Now, this morning, in the backseat of the Ford, Neva coughed, opened her eyes to find Ellie’s face, and closed them again. Ellie snugged the blanket over the girl’s ears, then stared out at the passing landscape, the flat line of the horizon separating endless beige from endless gray. What if the specialist said she had something else? This was the fear she had been fighting since the appointment had been made. What if the specialist didn’t think that curing Neva would require them to leave Kansas and the Scottish girl and all of the rest of it behind? What would she have to do then?
41
That afternoon, the sky was as white as frost, and Clare was clenching and unclenching his toes on the front porch, wishing he had a hot sugared roll to eat, the kind his mother had once baked three times a week. He could taste the butter, the sugar, the cinnamon, the tang of yeast.
The door opened behind him and Charlotte walked out in her coat, singing her new favorite tune, which the radio seemed to play ten times a day. “Not much money, oh, but honey, ain’t we got fun?” She slapped him on the shoulder and announced, “We’re going to California!” She couldn’t keep from smiling and rising up on her toes a little.
“What?” Clare asked. He looked at the frozen wheat field, the brown rise of the hogback ridge against a pale blue sky, the empty pigsty, and the outhouse. At such moments, their smallness in the world seemed pitiful. Charlotte threw a handful of dried corn to the last three chickens.
“Mom’s inside writing to Aunt Ida,” Charlotte said. “If you ask me we should have gone years ago.”
Clare had always wanted to go to California, too, but that was before Aldine appeared.
“Why now?” he asked.
Charlotte shrugged. “Two reasons, I’m guessing. First is what the doctors said about Neva. That she can’t survive Kansas, which is ironic, in my opinion, because who can survive Kansas? That’s what I’d like to know. Doctors ought to fill out all their prescription forms with the words Abandon Kansas and put an exclamation point on it.”

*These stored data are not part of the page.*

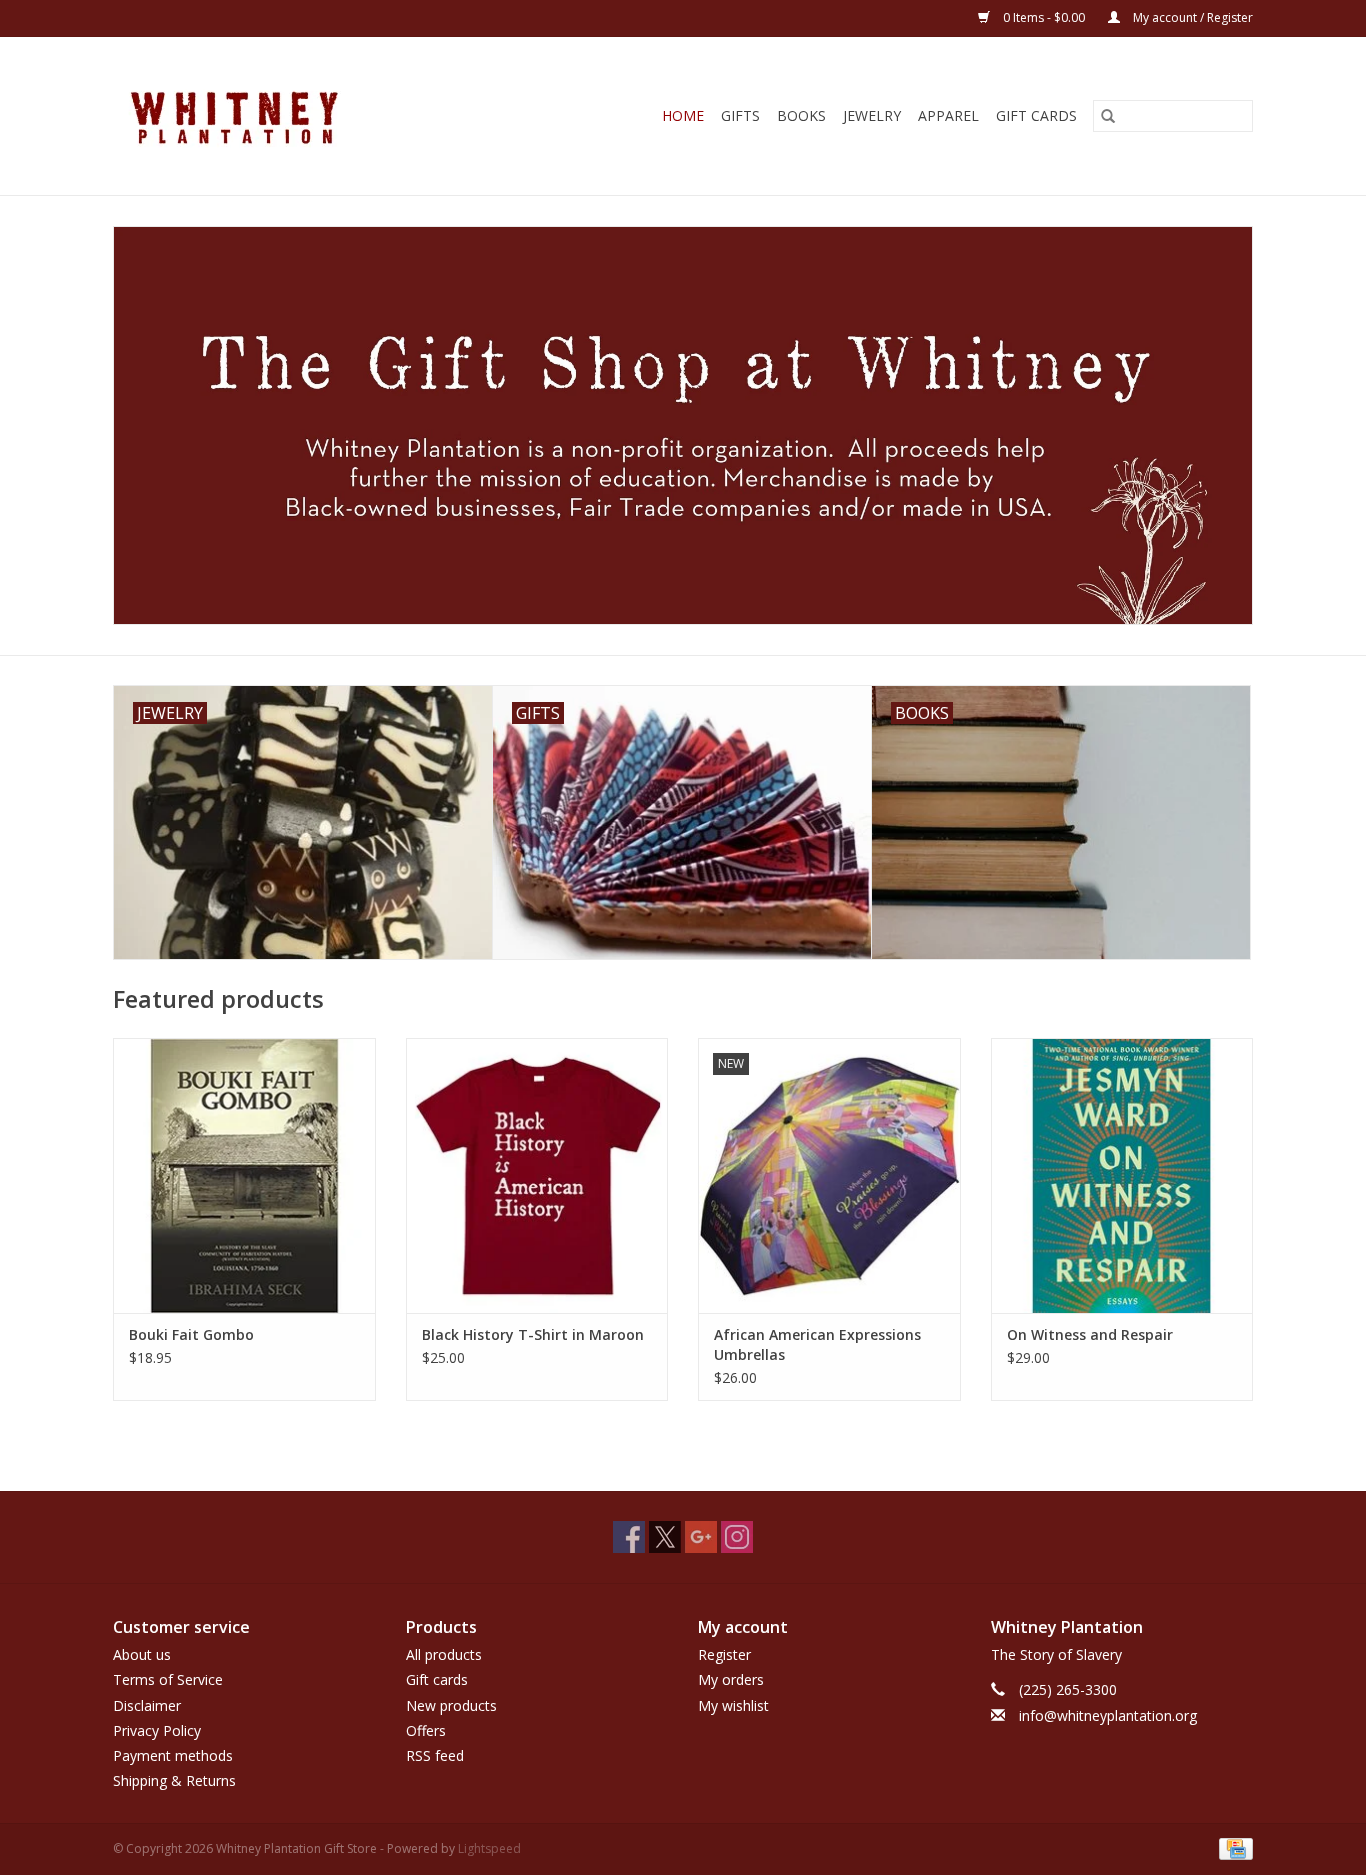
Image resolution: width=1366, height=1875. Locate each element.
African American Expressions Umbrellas (817, 1344)
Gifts (740, 115)
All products (444, 1654)
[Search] (1108, 116)
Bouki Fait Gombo (191, 1334)
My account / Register (1191, 17)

Charlotte watched the chickens searching for more corn but they had eaten it all.
She said, “Know what the doctor in Wichita told Mom? He said that he treated a man last week who couldn’t breathe right, and after the doctor pounded on his chest, the man coughed something up. Know what it was?”
“I don’t think I want to,” Clare said.
“Dirt. He had a big plug of it inside him. Like a cork, he said.” She shook her head.
Clare picked up a stone and chucked it toward a fence post. It missed. “Is that reason number one and number two?”
“No. The second reason is the storm. Dad trapped with Aldine like that.”
“So?” Clare wished he’d been the hero who’d staggered out through the wind and driven blind in the brownout and found himself unable to restart the car until the storm stopped; then for five whole hours Aldine would’ve been his and his alone.
Charlotte pulled her coat tighter and fingered the place where she had very neatly darned a moth hole. “People talk,” she said. “And the coal she burned up was the school’s, not hers to use as she pleased. That’s why they’ve closed the school. That and the lack of funds. I heard about it from Emmeline.”